### SET EXERCISE:
Please change "blue" to "red" in the listing lines running from the one that contains "Click the small blue 9 callout near IC351" through the one that contains "click(825, 778)", and give back only those lines with nothing else altered. Leave the pictures out of your answer.

### PROVIDED RECORDS:
--- Start ---

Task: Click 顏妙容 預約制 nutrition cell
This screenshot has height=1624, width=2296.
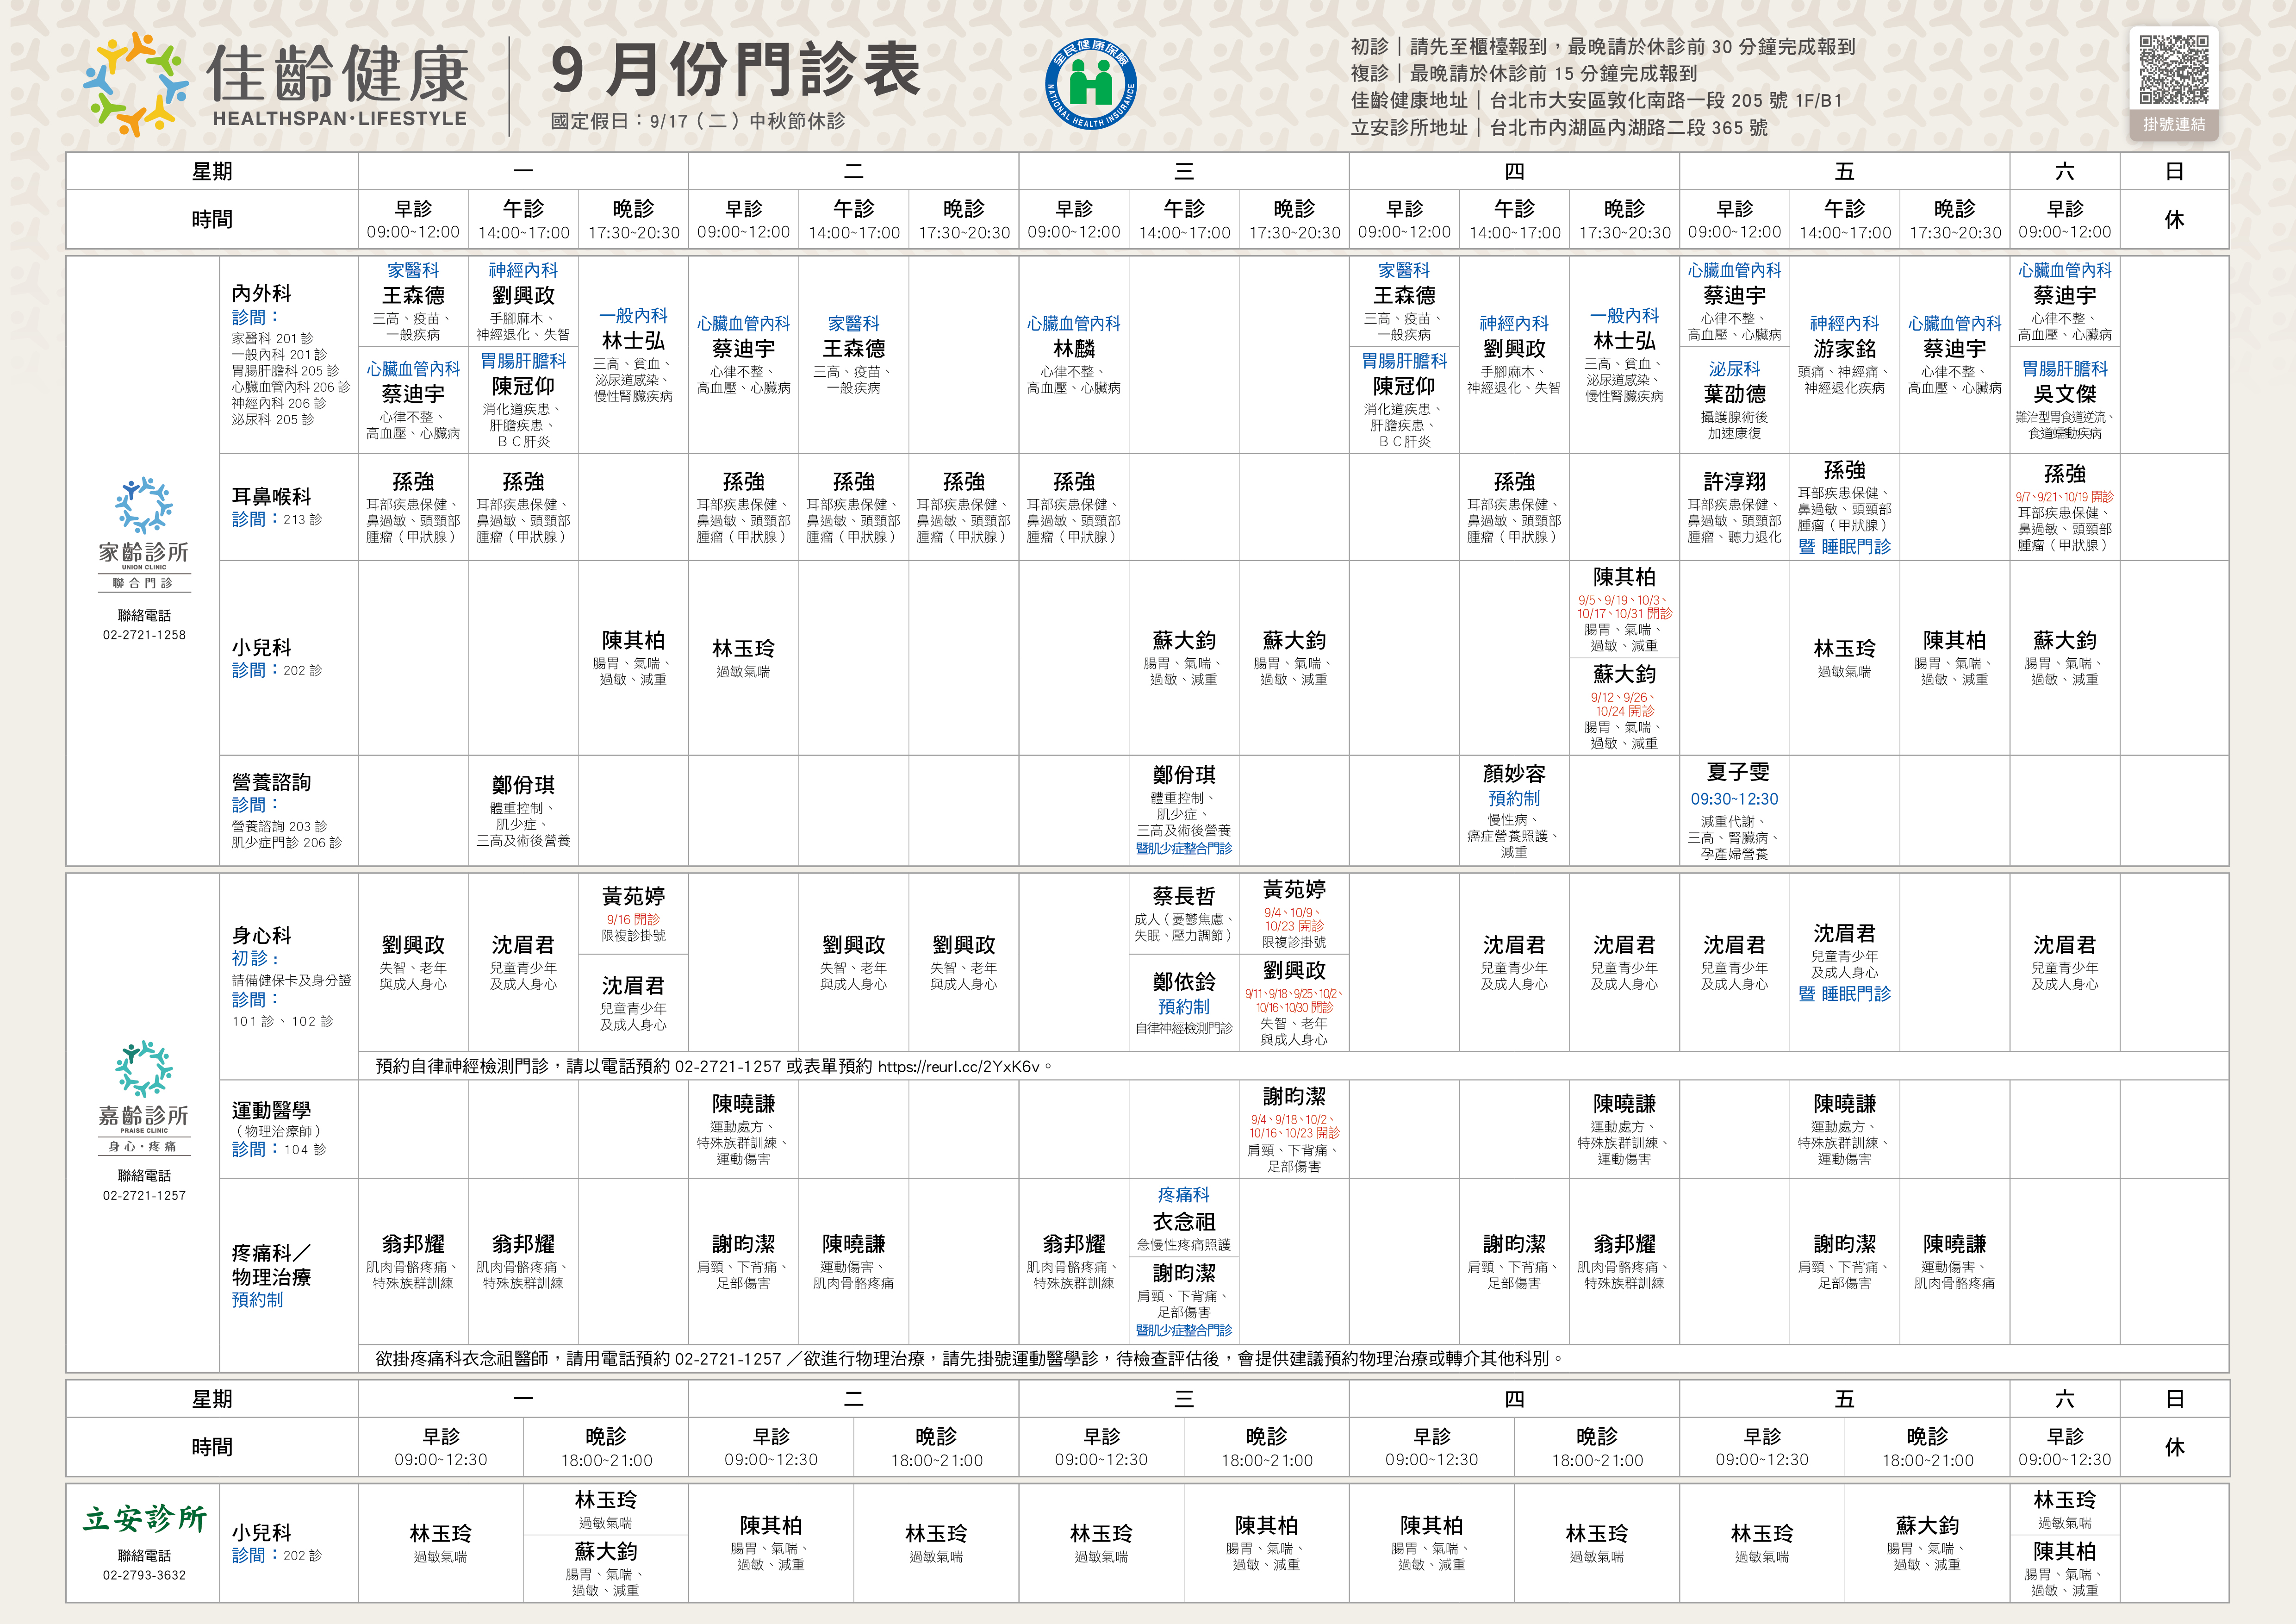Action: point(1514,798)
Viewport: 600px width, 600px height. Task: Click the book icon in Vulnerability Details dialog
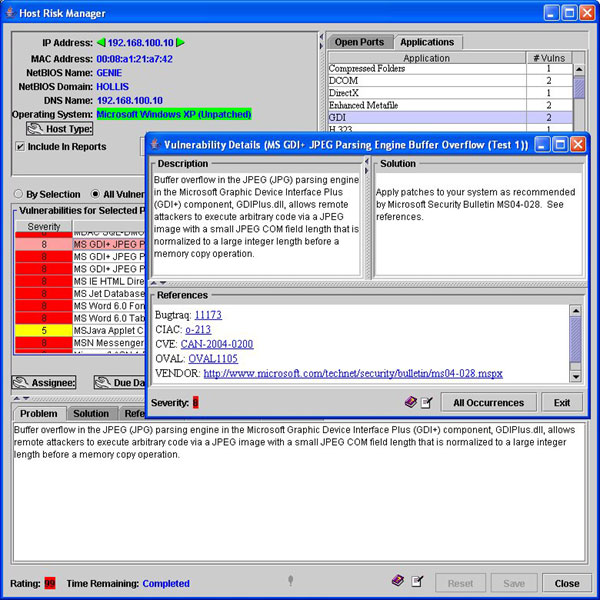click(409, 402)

--- End ---
--- Start ---

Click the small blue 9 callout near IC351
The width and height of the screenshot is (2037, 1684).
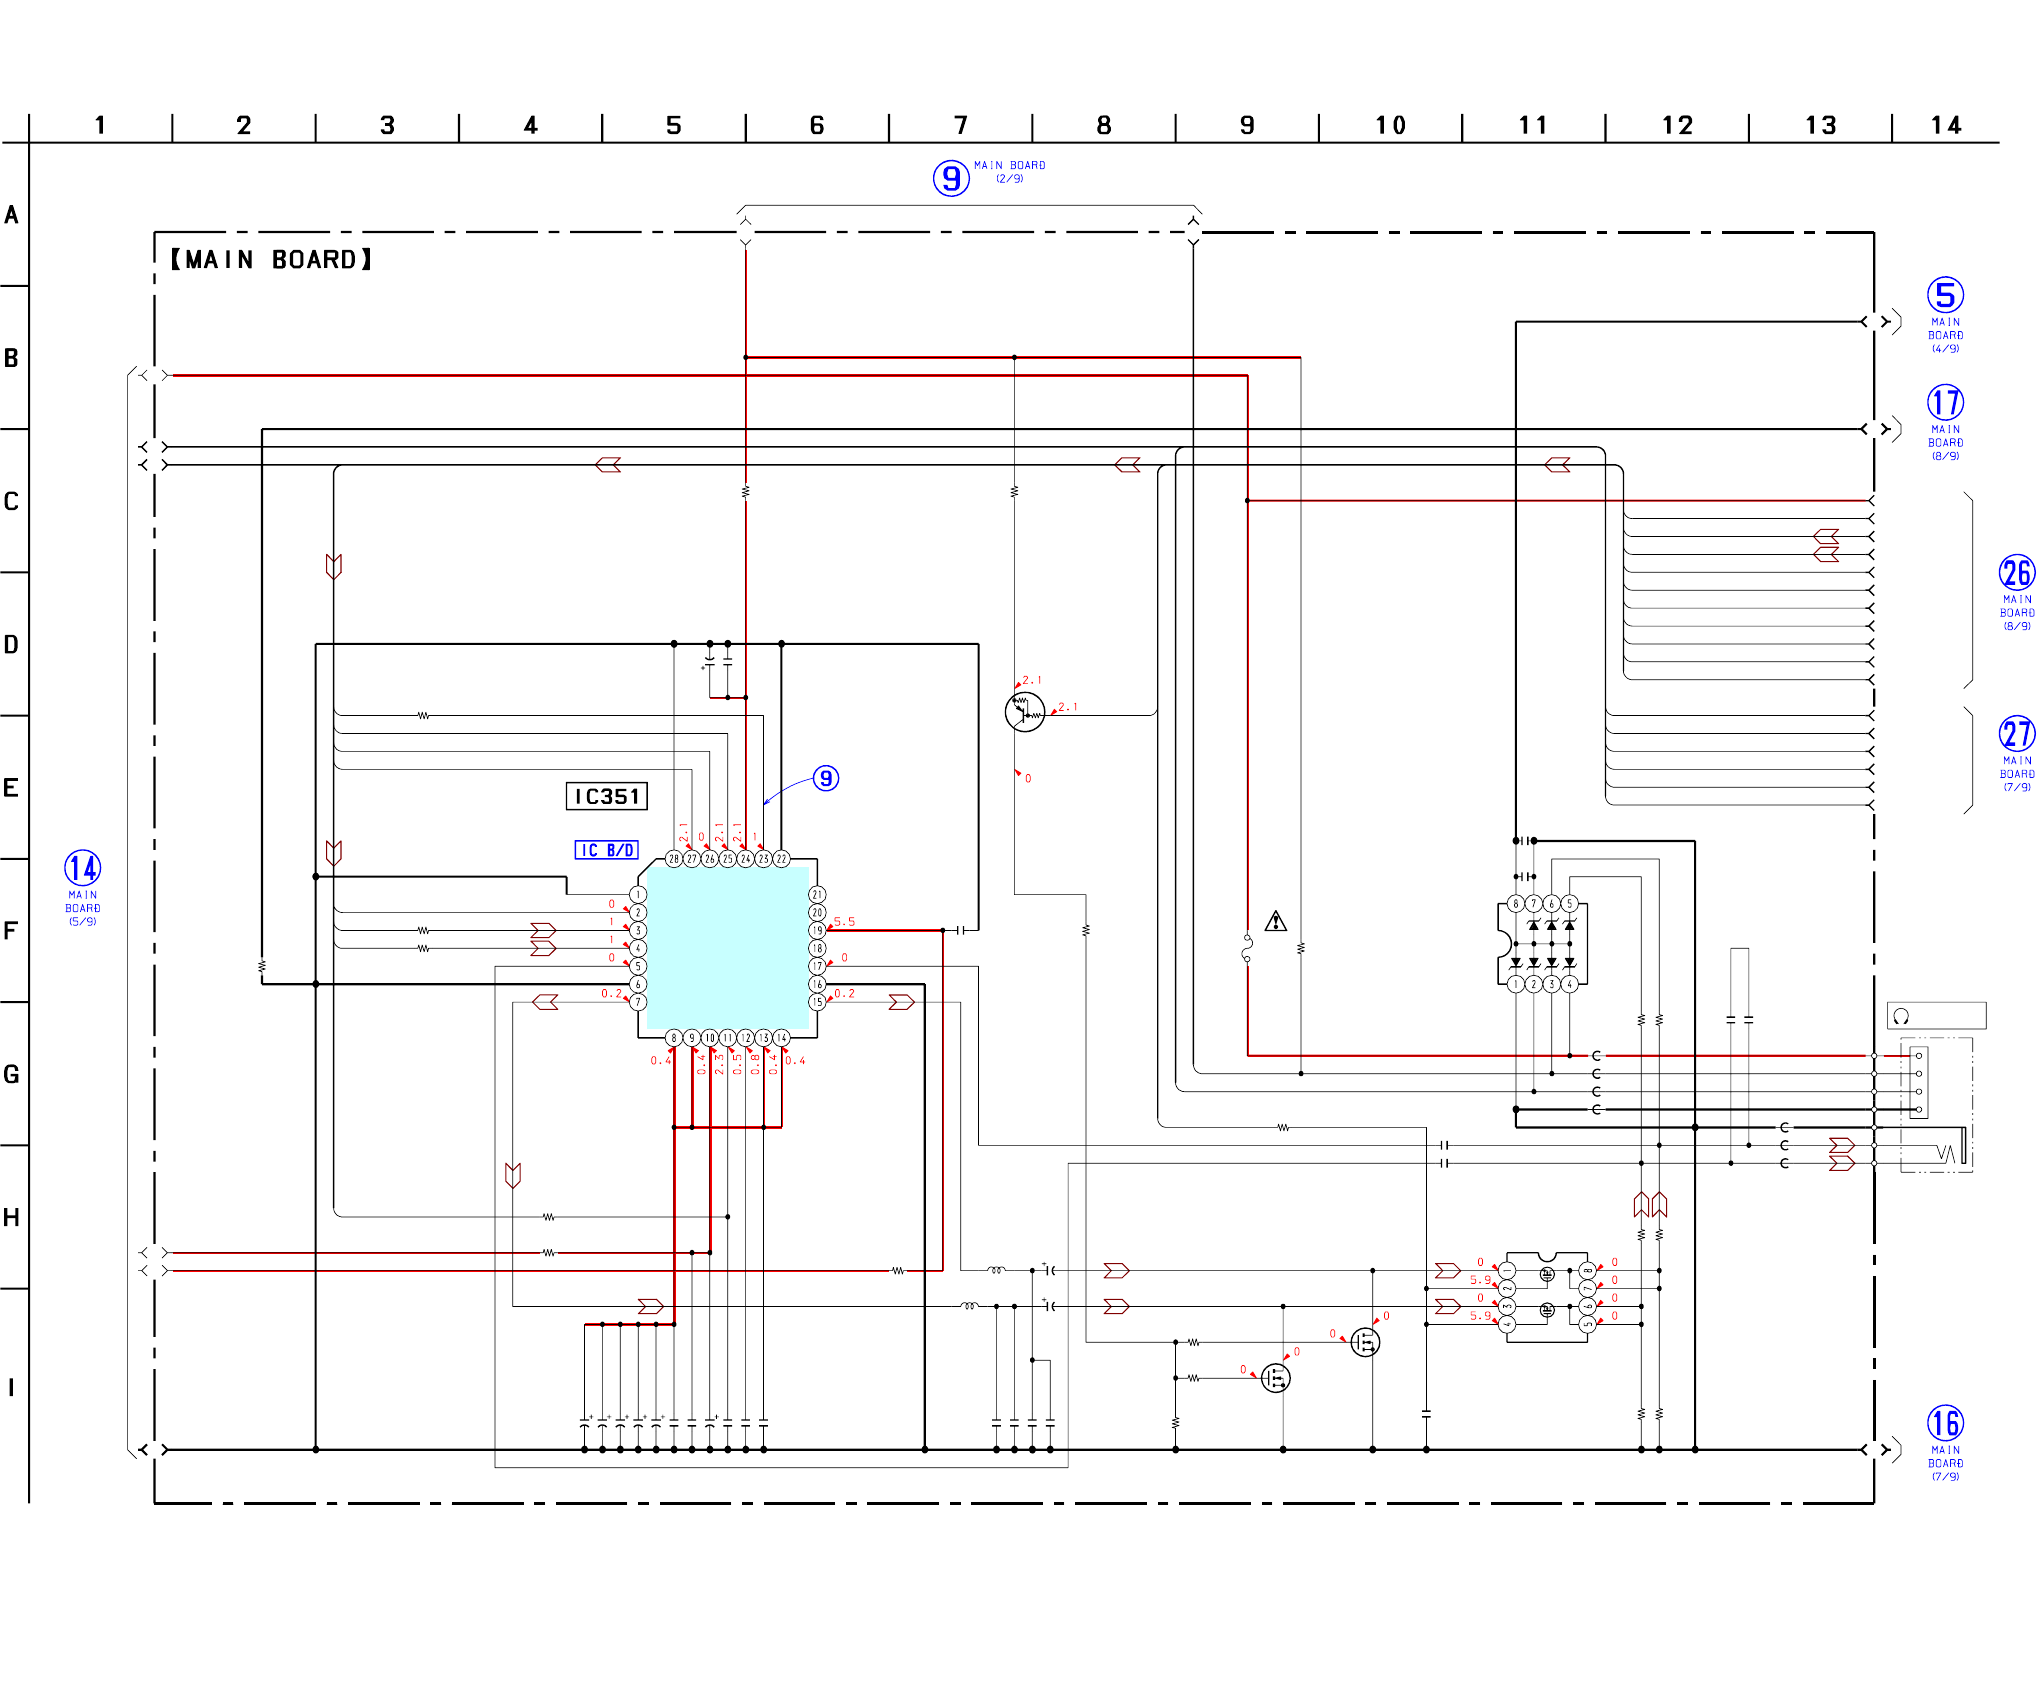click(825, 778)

--- End ---

### RESULT:
Click the small red 9 callout near IC351
The width and height of the screenshot is (2037, 1684).
click(825, 778)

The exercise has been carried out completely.